# Multiple Linear Regression In-class Exercise

Before starting to the lab, the following exercise, we will do a very simple example of fitting a model on synthetic data.  In doing this exercise, you will learn to:

* Evaluate methods using synthetic data
* Describe nonlinear basis functions for a model
* Define the transformations to the basis functions with a `transform` method
* Fit the linear model using the transformed features

We begin by loading the packages we will need.

In [1]:
import numpy as np
import matplotlib
import matplotlib.pyplot as plt
from sklearn import linear_model

## Create Synthetic Data

Synthetic data means data we create artificially for the purpose of testing as opposed to actual data.  In this case, we will simulate that we have data that has some *true* relationship,

    y = f(t) +  w
    
for some function `f(t)` and noise `w`.  We will *pretend* that the estimator does not know the true function `f(t)` and must learn this from data.  We first generate some random samples as follows:

In [2]:
nsamp = 200
t = np.random.uniform(0,5,nsamp)
y = 2*t*np.exp(-1.3*t) + 1 + np.random.normal(0,0.02,nsamp)

Create a scatter plot of `y` vs `t`.  

In [3]:
# TODO

## Transforming the data
You should see that the relation `t` and `y`. is not linear.  So we will try to fit a model of the form:

    y \approx yhat = b + sum_j w[j]*cos(pi*(j+1)*t/tmax),  tmax = 5
    
This is sometimes called a discrete cosine transform (DCT).  The model is *nonlinear* in `t` but linear in the parameters 

To perform the transform, it is useful to create a transform function as below that maps the vector `t` to a matrix `X` with columns `X[:,j] = cos(pi*(j+1)*t/tmax)`.   Complete this function

In [4]:
def transform(t):
    """

- DATA LINES
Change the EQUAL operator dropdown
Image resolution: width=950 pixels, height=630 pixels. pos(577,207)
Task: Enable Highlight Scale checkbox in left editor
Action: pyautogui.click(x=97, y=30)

- TASK GOAL
Carry on the regression exercise on synthetic data from the point where it stops, inside the `transform` function.

- TASK ANSWER
    Creates a matrix with the transformed cosine terms:
    
    X[:,j] = cos(pi*(j+1)*t/tmax)
    """
    p = 10
    tmax = 5
    nt = len(t)
    
    # TODO: 
    #  X = ...
        
    return X

## Fitting the Data using the Transformed Model

We are now ready to fit the model using the transform.  First split `t` and `y` into training and test, `ttr,ytr` and `tts,yts`.  Use the first 100 samples for test and the last 100 samples for test. 

In [5]:
ntr = 100

# TODO
# ttr = ...
# tts = ...
# ytr = ...
# yts = ...

Using the `transform()` method above, create the transformed data `Xtr,Xts` from `ttr,tts`.

In [6]:
# TODO
#  Xtr = ...
#  Xts= ...

Create a `LinearRegression` object, `regr` and fit it using the training data.

In [7]:
# TODO
#  regr = ...
#  regr.fit(...)

## Evaluate Predictions on Test Data

Use the `regr.predict()` method to find `yhat`, the predicted value of 
`y` on the test data values `tts`.  

In [8]:
# TODO
#   yhat = ...

One one plot, plot scatter plots of `yts vs tts` and `yhat vs tts`.  Create a legend for your graph and add grid lines.

In [9]:
# TODO

Plot the predicted values of `y`for values `t` in the interval `[0,5]`.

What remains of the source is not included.